[Dataset entries]
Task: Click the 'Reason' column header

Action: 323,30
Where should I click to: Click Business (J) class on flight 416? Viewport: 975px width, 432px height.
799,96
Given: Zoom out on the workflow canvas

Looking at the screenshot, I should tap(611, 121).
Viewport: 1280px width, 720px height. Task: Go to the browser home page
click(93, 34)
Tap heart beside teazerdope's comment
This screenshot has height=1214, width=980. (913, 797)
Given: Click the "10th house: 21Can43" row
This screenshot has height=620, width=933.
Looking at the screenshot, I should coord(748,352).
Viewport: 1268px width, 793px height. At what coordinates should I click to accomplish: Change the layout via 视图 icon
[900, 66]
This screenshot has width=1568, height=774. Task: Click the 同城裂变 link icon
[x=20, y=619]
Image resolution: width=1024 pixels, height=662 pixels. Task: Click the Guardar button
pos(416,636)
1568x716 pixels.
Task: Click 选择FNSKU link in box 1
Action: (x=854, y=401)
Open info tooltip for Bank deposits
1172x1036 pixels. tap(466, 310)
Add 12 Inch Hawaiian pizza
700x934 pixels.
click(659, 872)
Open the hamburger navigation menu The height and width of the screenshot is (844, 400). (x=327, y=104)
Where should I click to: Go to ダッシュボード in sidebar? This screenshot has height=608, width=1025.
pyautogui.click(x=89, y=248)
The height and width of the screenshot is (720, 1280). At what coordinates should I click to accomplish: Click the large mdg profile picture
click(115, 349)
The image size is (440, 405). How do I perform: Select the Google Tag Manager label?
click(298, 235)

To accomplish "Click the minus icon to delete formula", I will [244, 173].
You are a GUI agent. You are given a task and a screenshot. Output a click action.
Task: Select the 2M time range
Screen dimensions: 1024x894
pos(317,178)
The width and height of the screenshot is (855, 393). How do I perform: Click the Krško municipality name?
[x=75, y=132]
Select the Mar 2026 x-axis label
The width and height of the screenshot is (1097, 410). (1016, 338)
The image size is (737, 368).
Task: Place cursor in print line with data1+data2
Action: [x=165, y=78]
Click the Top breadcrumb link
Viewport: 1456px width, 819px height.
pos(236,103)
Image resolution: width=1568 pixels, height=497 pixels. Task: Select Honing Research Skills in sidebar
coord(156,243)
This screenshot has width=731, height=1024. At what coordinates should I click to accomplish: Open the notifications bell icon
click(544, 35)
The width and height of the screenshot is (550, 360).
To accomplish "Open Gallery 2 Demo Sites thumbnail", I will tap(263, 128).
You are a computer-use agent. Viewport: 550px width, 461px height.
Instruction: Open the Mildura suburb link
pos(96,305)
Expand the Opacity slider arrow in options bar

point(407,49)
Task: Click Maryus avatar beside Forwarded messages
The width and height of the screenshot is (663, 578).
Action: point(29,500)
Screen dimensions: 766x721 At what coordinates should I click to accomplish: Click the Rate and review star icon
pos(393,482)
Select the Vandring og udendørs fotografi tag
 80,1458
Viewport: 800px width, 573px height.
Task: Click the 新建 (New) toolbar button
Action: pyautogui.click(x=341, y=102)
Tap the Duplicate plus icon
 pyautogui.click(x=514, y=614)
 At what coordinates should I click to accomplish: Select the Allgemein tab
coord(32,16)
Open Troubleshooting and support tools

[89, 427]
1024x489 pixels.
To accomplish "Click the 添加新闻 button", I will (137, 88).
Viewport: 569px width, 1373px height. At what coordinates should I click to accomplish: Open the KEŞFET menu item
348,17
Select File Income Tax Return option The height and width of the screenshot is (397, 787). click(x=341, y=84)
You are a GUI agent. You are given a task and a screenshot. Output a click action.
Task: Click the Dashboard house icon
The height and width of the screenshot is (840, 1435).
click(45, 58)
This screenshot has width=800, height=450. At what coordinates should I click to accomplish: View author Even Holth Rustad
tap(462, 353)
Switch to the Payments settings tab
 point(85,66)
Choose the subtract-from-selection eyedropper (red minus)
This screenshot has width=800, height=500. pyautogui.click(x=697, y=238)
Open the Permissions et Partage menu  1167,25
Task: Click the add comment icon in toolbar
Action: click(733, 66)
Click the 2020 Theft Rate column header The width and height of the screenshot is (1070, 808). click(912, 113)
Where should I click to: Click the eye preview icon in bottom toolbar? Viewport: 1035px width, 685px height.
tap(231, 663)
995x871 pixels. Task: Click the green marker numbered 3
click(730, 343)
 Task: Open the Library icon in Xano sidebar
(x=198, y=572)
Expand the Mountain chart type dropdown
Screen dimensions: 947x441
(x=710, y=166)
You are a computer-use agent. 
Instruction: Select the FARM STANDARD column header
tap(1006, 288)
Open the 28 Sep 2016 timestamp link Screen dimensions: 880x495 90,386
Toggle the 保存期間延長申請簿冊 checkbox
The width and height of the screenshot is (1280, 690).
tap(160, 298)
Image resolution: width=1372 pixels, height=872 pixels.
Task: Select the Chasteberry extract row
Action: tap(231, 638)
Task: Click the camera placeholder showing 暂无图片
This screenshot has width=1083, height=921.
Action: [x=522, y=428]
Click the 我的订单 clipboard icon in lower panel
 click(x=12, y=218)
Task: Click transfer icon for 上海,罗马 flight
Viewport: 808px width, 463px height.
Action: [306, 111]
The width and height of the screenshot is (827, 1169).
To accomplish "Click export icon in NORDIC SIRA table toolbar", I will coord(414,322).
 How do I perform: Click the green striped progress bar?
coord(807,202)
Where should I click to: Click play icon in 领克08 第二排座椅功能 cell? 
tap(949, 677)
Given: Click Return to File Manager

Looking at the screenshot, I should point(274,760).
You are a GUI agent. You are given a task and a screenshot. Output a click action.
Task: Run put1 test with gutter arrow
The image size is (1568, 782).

▶ THE PROBLEM
Every entry must appear in the answer, reproduced exactly.

▶ SOLVED PROBLEM
Task: Click the 'Reason' column header

Action: 323,30
Where should I click to: Click Business (J) class on flight 416? Viewport: 975px width, 432px height.
799,96
Given: Zoom out on the workflow canvas

Looking at the screenshot, I should tap(611, 121).
Viewport: 1280px width, 720px height. Task: Go to the browser home page
click(93, 34)
Tap heart beside teazerdope's comment
This screenshot has height=1214, width=980. (913, 797)
Given: Click the "10th house: 21Can43" row
This screenshot has height=620, width=933.
Looking at the screenshot, I should coord(748,352).
Viewport: 1268px width, 793px height. At what coordinates should I click to accomplish: Change the layout via 视图 icon
[900, 66]
This screenshot has width=1568, height=774. Task: Click the 同城裂变 link icon
[x=20, y=619]
Image resolution: width=1024 pixels, height=662 pixels. Task: Click the Guardar button
pos(416,636)
1568x716 pixels.
Task: Click 选择FNSKU link in box 1
Action: (x=854, y=401)
Open info tooltip for Bank deposits
1172x1036 pixels. tap(466, 310)
Add 12 Inch Hawaiian pizza
700x934 pixels.
click(659, 872)
Open the hamburger navigation menu The height and width of the screenshot is (844, 400). (x=327, y=104)
Where should I click to: Go to ダッシュボード in sidebar? This screenshot has height=608, width=1025.
pyautogui.click(x=89, y=248)
The height and width of the screenshot is (720, 1280). At what coordinates should I click to accomplish: Click the large mdg profile picture
click(115, 349)
The image size is (440, 405). How do I perform: Select the Google Tag Manager label?
click(298, 235)

To accomplish "Click the minus icon to delete formula", I will [244, 173].
You are a GUI agent. You are given a task and a screenshot. Output a click action.
Task: Select the 2M time range
Screen dimensions: 1024x894
pos(317,178)
The width and height of the screenshot is (855, 393). How do I perform: Click the Krško municipality name?
[x=75, y=132]
Select the Mar 2026 x-axis label
The width and height of the screenshot is (1097, 410). (1016, 338)
The image size is (737, 368).
Task: Place cursor in print line with data1+data2
Action: [x=165, y=78]
Click the Top breadcrumb link
Viewport: 1456px width, 819px height.
pos(236,103)
Image resolution: width=1568 pixels, height=497 pixels. Task: Select Honing Research Skills in sidebar
coord(156,243)
This screenshot has width=731, height=1024. At what coordinates should I click to accomplish: Open the notifications bell icon
click(544, 35)
The width and height of the screenshot is (550, 360).
To accomplish "Open Gallery 2 Demo Sites thumbnail", I will tap(263, 128).
You are a computer-use agent. Viewport: 550px width, 461px height.
Instruction: Open the Mildura suburb link
pos(96,305)
Expand the Opacity slider arrow in options bar

point(407,49)
Task: Click Maryus avatar beside Forwarded messages
The width and height of the screenshot is (663, 578).
Action: point(29,500)
Screen dimensions: 766x721 At what coordinates should I click to accomplish: Click the Rate and review star icon
pos(393,482)
Select the Vandring og udendørs fotografi tag
 80,1458
Viewport: 800px width, 573px height.
Task: Click the 新建 (New) toolbar button
Action: pyautogui.click(x=341, y=102)
Tap the Duplicate plus icon
 pyautogui.click(x=514, y=614)
 At what coordinates should I click to accomplish: Select the Allgemein tab
coord(32,16)
Open Troubleshooting and support tools

[89, 427]
1024x489 pixels.
To accomplish "Click the 添加新闻 button", I will (137, 88).
Viewport: 569px width, 1373px height. At what coordinates should I click to accomplish: Open the KEŞFET menu item
348,17
Select File Income Tax Return option The height and width of the screenshot is (397, 787). click(x=341, y=84)
You are a GUI agent. You are given a task and a screenshot. Output a click action.
Task: Click the Dashboard house icon
The height and width of the screenshot is (840, 1435).
click(45, 58)
This screenshot has width=800, height=450. At what coordinates should I click to accomplish: View author Even Holth Rustad
tap(462, 353)
Switch to the Payments settings tab
 point(85,66)
Choose the subtract-from-selection eyedropper (red minus)
This screenshot has width=800, height=500. pyautogui.click(x=697, y=238)
Open the Permissions et Partage menu  1167,25
Task: Click the add comment icon in toolbar
Action: click(733, 66)
Click the 2020 Theft Rate column header The width and height of the screenshot is (1070, 808). click(912, 113)
Where should I click to: Click the eye preview icon in bottom toolbar? Viewport: 1035px width, 685px height.
tap(231, 663)
995x871 pixels. Task: Click the green marker numbered 3
click(730, 343)
 Task: Open the Library icon in Xano sidebar
(x=198, y=572)
Expand the Mountain chart type dropdown
Screen dimensions: 947x441
(x=710, y=166)
You are a computer-use agent. 
Instruction: Select the FARM STANDARD column header
tap(1006, 288)
Open the 28 Sep 2016 timestamp link Screen dimensions: 880x495 90,386
Toggle the 保存期間延長申請簿冊 checkbox
The width and height of the screenshot is (1280, 690).
tap(160, 298)
Image resolution: width=1372 pixels, height=872 pixels.
Task: Select the Chasteberry extract row
Action: tap(231, 638)
Task: Click the camera placeholder showing 暂无图片
This screenshot has width=1083, height=921.
Action: [x=522, y=428]
Click the 我的订单 clipboard icon in lower panel
 click(x=12, y=218)
Task: Click transfer icon for 上海,罗马 flight
Viewport: 808px width, 463px height.
Action: [306, 111]
The width and height of the screenshot is (827, 1169).
To accomplish "Click export icon in NORDIC SIRA table toolbar", I will coord(414,322).
 How do I perform: Click the green striped progress bar?
coord(807,202)
Where should I click to: Click play icon in 领克08 第二排座椅功能 cell? 
tap(949, 677)
Given: Click Return to File Manager

Looking at the screenshot, I should point(274,760).
You are a GUI agent. You are given a task and a screenshot. Output a click action.
Task: Run put1 test with gutter arrow
The image size is (1568, 782).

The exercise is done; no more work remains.